Par ailleurs, les victimes dénoncent le laxisme des organismes de l’Etat, notamment la justice et son bras armé, la police nationale qui ne se préoccupent guère  des victimes. En effet, dans la nuit du 13 Novembre 2018, les cris des victimes devraient être entendus par des agents de la PNH, affectés dans un sous commissariat situé au Nord de La saline a seulement quelques mètres, par contre aucune intervention n’a été faite par les forces de l’ordre pour stopper le carnage qui a duré plus de douze (12) heures.

Et un an après, malgré les divers rapports réalisés par des organisations de droits de l’homme ainsi que les appels des institutions nationales et internationales, à l’instar de plusieurs parlementaires américains qui ont réclamé justice pour les victimes dans une note signée le 13 Novembre dernier, rien est fait.
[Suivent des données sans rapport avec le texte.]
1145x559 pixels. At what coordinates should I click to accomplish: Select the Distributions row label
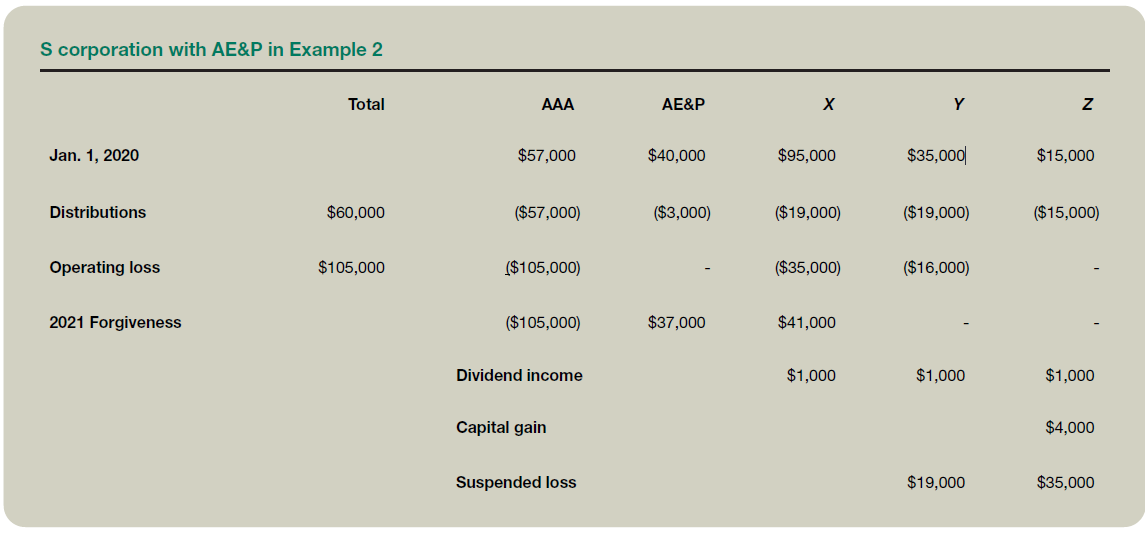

La justice avance à pas de tortue dans ce dossier. Seulement 16 personnes ont été arrêtées sur (98) indexées et  quatorze (14) armes automatiques  saisies selon un communiqué du parquet de Port-au-Prince, fait en Juillet dernier.

‘’Regarder dans quel Etat nous vivons. Personne n’est venu nous voir. L’Etat ne nous a rien dit, point de justice pour nous’’, a lâché une sexagénaire. ‘’Mais vous savez, quoi qu’il arrive, La saline nous restera nôtre" a t-il confié.

 

Depuis Novembre 2018, les tueries se multiplient dans la zone métropolitaine de Port-au-Prince, ils sont plusieurs dizaines hommes, femmes et enfants qui ont été blessés ou assassinés à Tokyo, Carrefour Feuilles et plus récemment au Bel-Air. Certaines personnes indexées dans ces actes ont défié la justice avant de se volatiliser, parfois même au frais de la République. D’autres sont tout simplement considés comme des tueurs à gage. Ainsi fonctionne Haïti comme un grand laboratoire avec des citoyens livrés par l’Etat aux bandits.